According to Georgi Morales Pipkin, media relations manager of Macy’s Southwest and South Central regions, Macy’s will feature all shades of Marsala in their spring and fall color palettes, including ready-to-wear for both men and women; jewelry and accessories; beautiful Bordeaux handbags and leather goods; in housewares look for accent towels, tableware (white dishes accented with a deep red rim) and appliances like coffee makers, mixers and toasters.
Home décor will incorporate the rich Marsala color into accent pieces, accessories and paint, and makes an ideal choice for textured surfaces like rugs and upholstered furniture to bring warmth into the home. Red hues have long been thought to stimulate the appetite and senses, so Marsala makes a good choice for the dining room. Add lots of white and natural light to keep it crisp and bright. A neutral bathroom can be enhanced with a set of Marsala towels and small accessories. A deep shade of red would make a beautiful bedroom accent wall, or if you’re not willing to commit to so much Marsala, simply add a bedspread in a wine floral pattern, or deep red accent pillows and throws. When using Marsala for an accent wall, paint the woodwork and trim a crisp white.

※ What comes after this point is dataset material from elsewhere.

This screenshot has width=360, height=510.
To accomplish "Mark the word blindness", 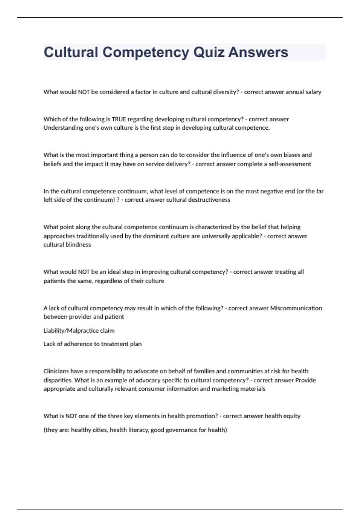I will click(x=78, y=245).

Pipkin says spring fashions will feature global themes like Mexican embroidered florals, tribal prints and art-inspired painterly abstract prints. For fall, look for lace, brocade or knitted pieces, as well as leather and suede (think soft leather gloves, a short suede moto jacket, stiletto heels or knee-high boots) in rich, dark shades to rival neutrals like black, gray and navy.
If you’re wondering whether or not you can wear the color Marsala, the answer is that the color is flattering against many skin tones and appeals to both men and women. This color works well as an accent with gray, off-white and nude, and may become a staple in your wardrobe. Look for a matte finish to highlight Marsala’s organic nature, while a glossy finish conveys glamour and luxury.
Pipkin advises that Marsala looks very refined when used in tonalities – pales to darks – and can be combined with metallic or iridescent yarns. The full-bodied quality of the color makes an elegant statement when used on its own, accessorized by silver, gold, and especially the currently popular rose gold jewelry.
To add Marsala to your wardrobe, try wearing a deep red shirt under your black suit jacket; or trade your black heels for a pair of wine leather stilettos to wear with your little black dress. Don’t forget to polish your nails in deep red, and wear the same shade of lipstick. Top your favorite skinny jeans with a chunky knit sweater in a deep red marled yarn; or wear a beautiful wine cashmere sweater with a pair of winter white trousers. Instead of black boots, pull on a pair of dark red knee-high boots or wear a red belt. Swap your black leggings for a pair in deep red, and top with a long gray or nude sweater. If you’re not wholeheartedly convinced, try a maroon and white buffalo check scarf wrapped around your neck.
Men can look for shirts with a pattern of red stripes, or deep red ties with white stripes or dots. Deep red leather boots/shoes and belts add a new dimension to khakis, jeans or dark pants.
Whether or not you embrace Marsala hinges on whether you’re a lover or hater of the color. Lovers compare the color with wine and pomegranate seeds, while comments from haters range from “ick” and “yuck” to more specific comparisons to rust, dried blood and liver. As for me … I am a definite lover of the color Marsala, so expect to see me wearing it often!